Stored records
Content starts

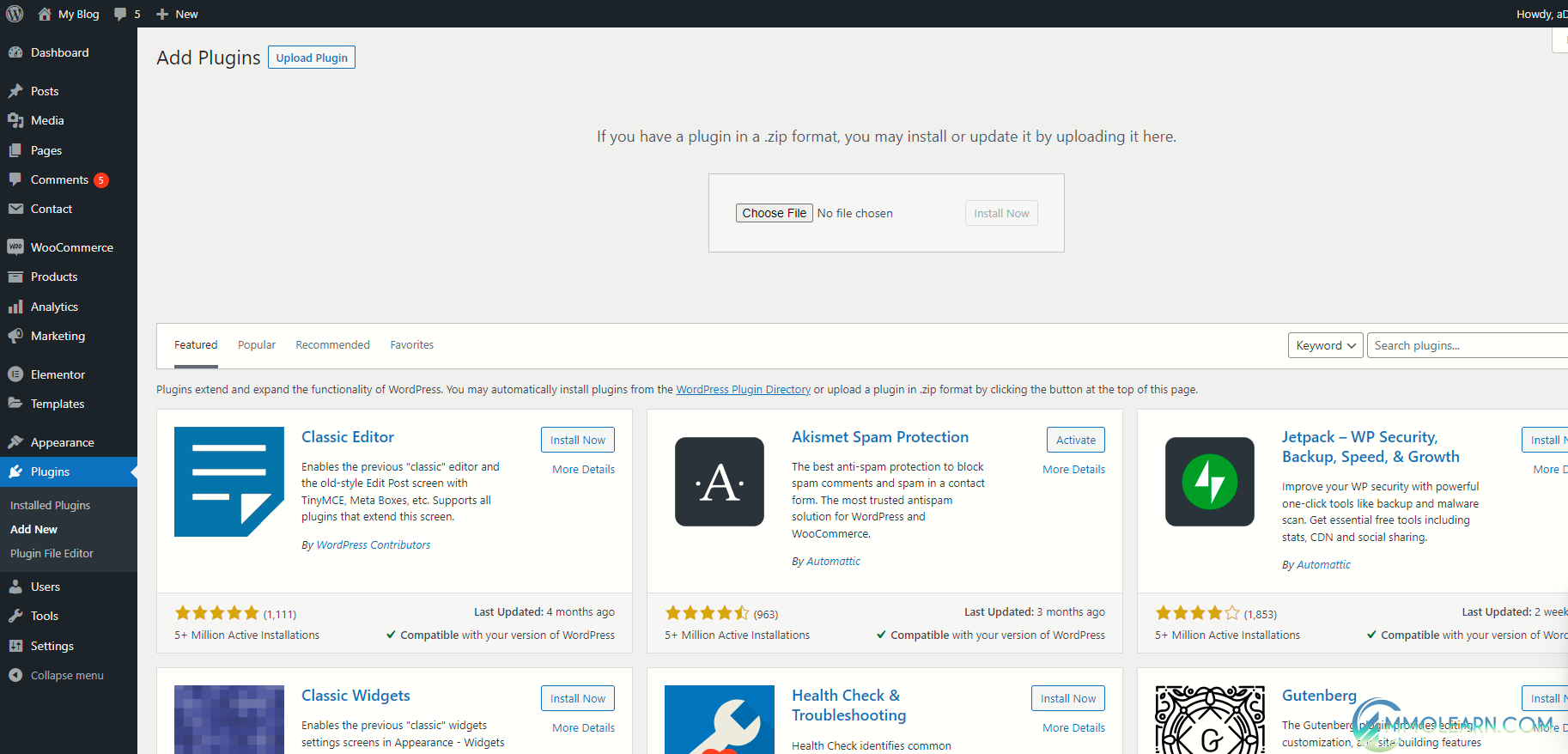Click the Dashboard gauge icon
Viewport: 1568px width, 754px height.
tap(15, 52)
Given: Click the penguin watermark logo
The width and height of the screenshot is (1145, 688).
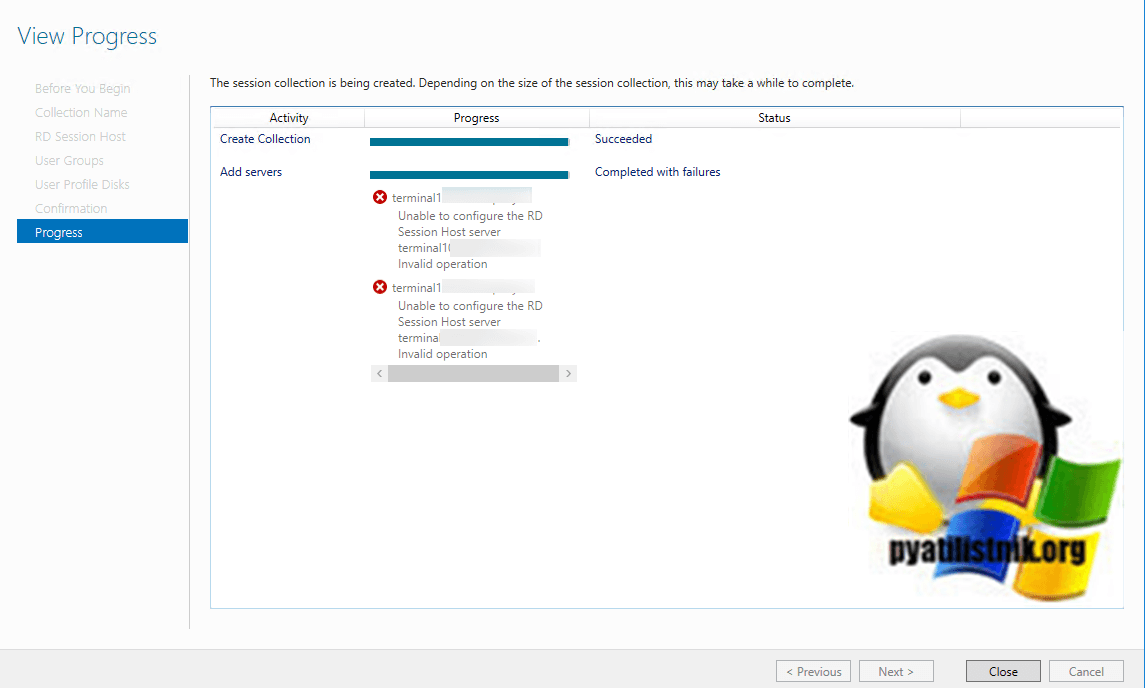Looking at the screenshot, I should pyautogui.click(x=984, y=470).
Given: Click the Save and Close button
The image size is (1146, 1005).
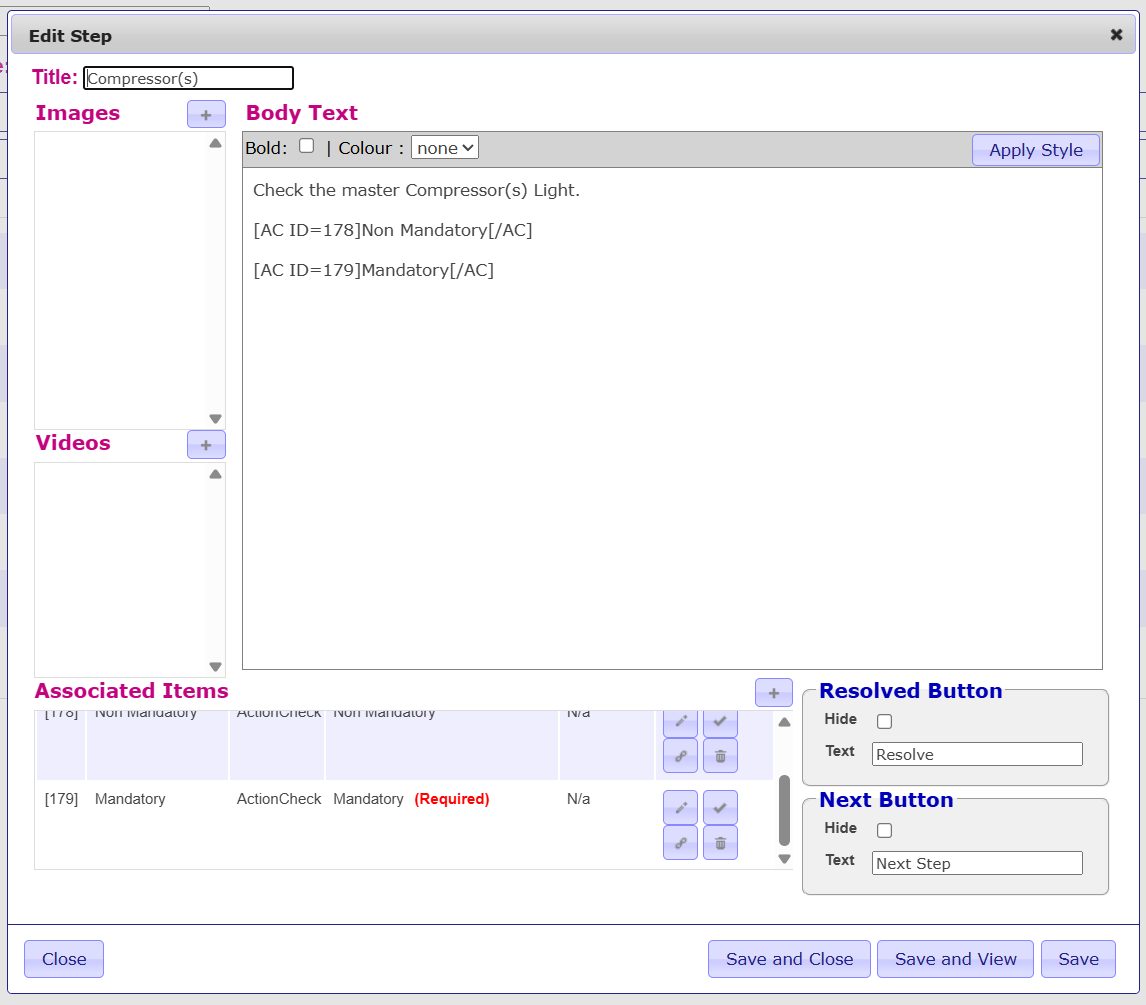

Content ends

*What is being asked*:
In the answer, the lines from the one containing "Given: Click the penguin watermark logo" to the end of the records above must be written out exactly, both ends included; the pictures must not appear.

*Answer area*:
Given: Click the penguin watermark logo
The width and height of the screenshot is (1145, 688).
Looking at the screenshot, I should pyautogui.click(x=984, y=470).
Given: Click the Save and Close button
The image size is (1146, 1005).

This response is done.